Prompt :: Render the items starting at the line containing "Where should I" and ending at the line containing "click(x=130, y=48)" as a two-column CSV with the headers instruction and location. Give one row per item, holding its text and its answer, each in a single quoted field with line breaks replaced by spaces, and leave out the pictures.

• • •

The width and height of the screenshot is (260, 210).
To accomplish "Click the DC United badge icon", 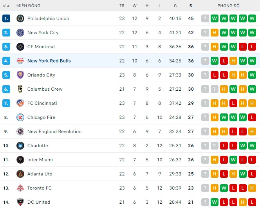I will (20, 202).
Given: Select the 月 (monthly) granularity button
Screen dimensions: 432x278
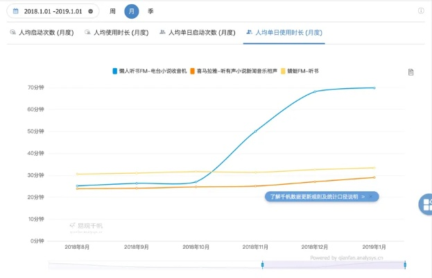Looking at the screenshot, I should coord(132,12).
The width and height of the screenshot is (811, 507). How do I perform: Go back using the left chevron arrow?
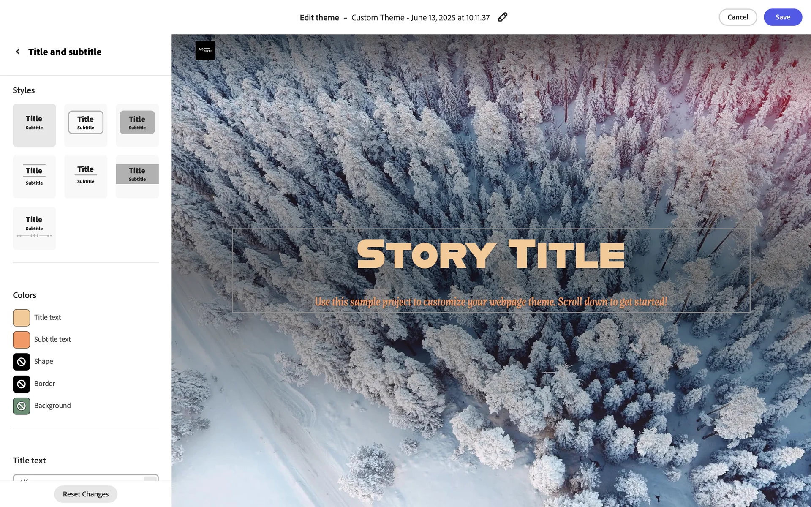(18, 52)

• • •

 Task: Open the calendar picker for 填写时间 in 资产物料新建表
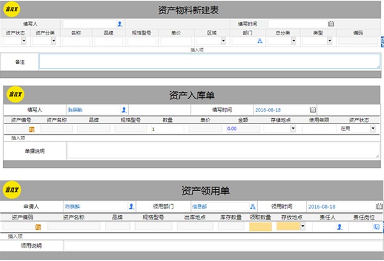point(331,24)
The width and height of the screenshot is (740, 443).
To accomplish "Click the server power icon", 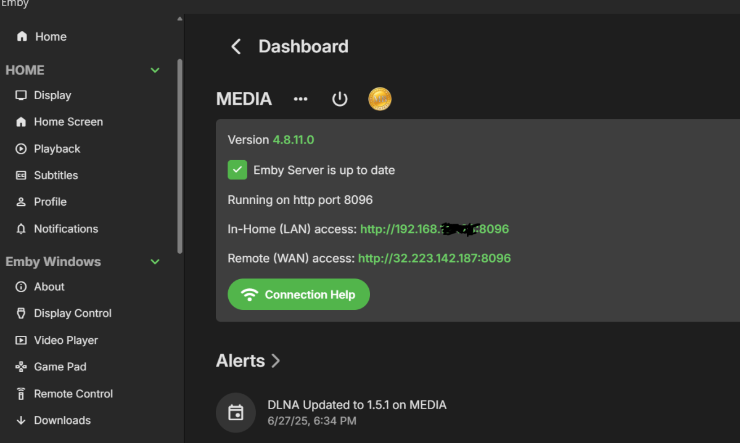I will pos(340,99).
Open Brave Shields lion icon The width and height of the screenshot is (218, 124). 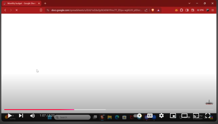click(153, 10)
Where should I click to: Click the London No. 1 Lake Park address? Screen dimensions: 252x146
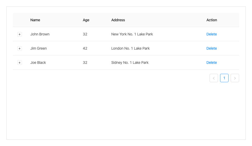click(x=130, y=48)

• • •

The solution ::
instruction,location
"Where should I click to: Click the London No. 1 Lake Park address? Screen dimensions: 252x146","click(x=130, y=48)"